Arrivé à la fin du film, on hésite. A cause des belles images. Co-fondateur de l’agence Gamma et côtoyant la coopérative Magnum, Raymond Depardon a toujours refusé l’image-spectacle et l’émotion facile. Que dire alors de ce que nous pourrions prendre pour des chutes de Home (Arthus-Bertrand, 2009) ? On hésite car ces dernières images, lissées, colorées, douces, qui dans les dernières minutes veulent insuffler au film un peu d’universalité, entrent également en correspondance avec The tree of life de Malick (2011) [3]. Sur une musique de Desplat, la fin accole un soleil couchant et les seules neiges du film (un plan -le seul ?- de La vie moderne, 2008).

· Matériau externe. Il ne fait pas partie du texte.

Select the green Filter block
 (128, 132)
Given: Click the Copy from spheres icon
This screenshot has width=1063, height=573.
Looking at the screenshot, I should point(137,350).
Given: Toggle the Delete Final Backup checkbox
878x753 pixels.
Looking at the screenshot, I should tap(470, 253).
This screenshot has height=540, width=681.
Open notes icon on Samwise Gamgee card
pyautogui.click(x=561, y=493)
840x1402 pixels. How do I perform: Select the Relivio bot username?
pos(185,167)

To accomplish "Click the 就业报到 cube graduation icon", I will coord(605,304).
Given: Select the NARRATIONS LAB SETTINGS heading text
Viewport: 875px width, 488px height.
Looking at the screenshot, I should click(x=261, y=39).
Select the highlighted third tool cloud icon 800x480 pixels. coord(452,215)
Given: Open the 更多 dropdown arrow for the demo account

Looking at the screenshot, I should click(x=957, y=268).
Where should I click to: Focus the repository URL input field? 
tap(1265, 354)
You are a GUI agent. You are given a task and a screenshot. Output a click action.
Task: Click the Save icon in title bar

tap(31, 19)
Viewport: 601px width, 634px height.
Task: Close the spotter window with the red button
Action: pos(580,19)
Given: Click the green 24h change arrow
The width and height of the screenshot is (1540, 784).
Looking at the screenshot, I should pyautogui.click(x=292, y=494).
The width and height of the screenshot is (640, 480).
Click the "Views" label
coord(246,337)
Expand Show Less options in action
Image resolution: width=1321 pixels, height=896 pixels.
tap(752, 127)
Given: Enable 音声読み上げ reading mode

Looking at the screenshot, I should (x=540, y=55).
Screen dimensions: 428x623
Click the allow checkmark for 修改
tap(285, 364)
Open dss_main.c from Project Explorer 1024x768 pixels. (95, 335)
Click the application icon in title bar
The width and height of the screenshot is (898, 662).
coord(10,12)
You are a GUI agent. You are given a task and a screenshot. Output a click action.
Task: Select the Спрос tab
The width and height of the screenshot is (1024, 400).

Le temps d’une vie a passé et nous voilà un instant sur une autre plage, malickienne donc, détaché des souvenirs parcourus, loin de l’agitation du monde. Comme si la route avait conduit à un apaisement.


[1] Télérama n°3268, 29/08/2012, propos recueillis par Vincent Remy, p. 24-25.
[2] Idem, p. 25. Voir entre autres sur ce sujet le court article de Pierre Gentelle, « Nouvelles centralités en périphérie », dans Cybergeo : European Journal of Geography, mis en ligne le 11 avril 2005. Et dans la même revue, plus spécifiquement sur la prise en compte des espaces agricoles dans les politiques de ville, Isabelle Duvernoy, « Espace agricole périurbain et politiques communales d’aménagement : l’exemple de l’agglomération albigeoise », mis en ligne le 05 mars 2002.
[3] « L’idée, avec ce Journal de France,était d’abolir toute idée de temps. Le présent de la fiction avec Raymond dans son camping-car finit par se confondre avec les images d’archive. Ce sont des allers-retours incessants pour aboutir à cette séquence, vers la fin, où les images se superposent. Nous avons utilisé une musique qu’Alexandre Desplat avait initialement composée pour The tree of life, de Terrence Malick. » Claudine Nougaret, dans un entretien accordé à L’Express et publié sur leur site internet le 22/05/2012.